Economic performance in Iran has shown a small contraction because of a Western ban on oil exports whose impact is spilling over into other sectors, the International Monetary Fund said on Sunday.
"The projection that we have shows small contraction in Iran economy during 2012 and an increase in inflationary pressure in the same period," the IMF's head of Middle East and Central Asia, Masood Ahmed, told AFP in Dubai where he presented the Fund's Regional Economic Outlook report. IMF figures released last month forecast an economic contraction in Iran of 0.9 percent this year, and mild growth of 0.8 percent in 2013.
The figures compare to 2.0-percent growth in 2011 and 5.9 percent in 2010. "This deterioration reflects both lower oil production, which is in part because of the external constraints and the spillover impact of that on the rest of the economy," he said.
According to IMF projections, Iran's oil exports have dropped to 1.25 million barrels per day this year, compared with 2.14 million bpd last year. He pointed out that the drop took place even though "other parts of the economy have done well, such as agriculture."
"It is important to remember that the economy is quite a diversified economy in Iran. The oil as a share of the GDP is not as large as other oil exporters," Ahmed said. Agriculture contributes some 10 percent of the Islamic republic's GDP, while industry, including oil, accounts for about 40 percent, and services amount to about half the output.

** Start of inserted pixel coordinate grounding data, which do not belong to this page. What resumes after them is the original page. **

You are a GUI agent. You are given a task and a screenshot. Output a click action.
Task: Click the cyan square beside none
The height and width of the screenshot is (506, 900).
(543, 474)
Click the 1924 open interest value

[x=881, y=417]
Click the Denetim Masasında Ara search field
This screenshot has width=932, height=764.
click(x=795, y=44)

The IMF official pointed out that the projections did not take into account the sharp depreciation in Iran's currency, the rial. "These projections were done before the very significant depreciation of the currency and the related increased uncertainty, which will likely have a further negative impact on the economic performance in the year ahead," he said. Sanctions on oil exports have caused a shortage of foreign currency in Iran, sparking the collapse last month of the rial and sending inflation soaring.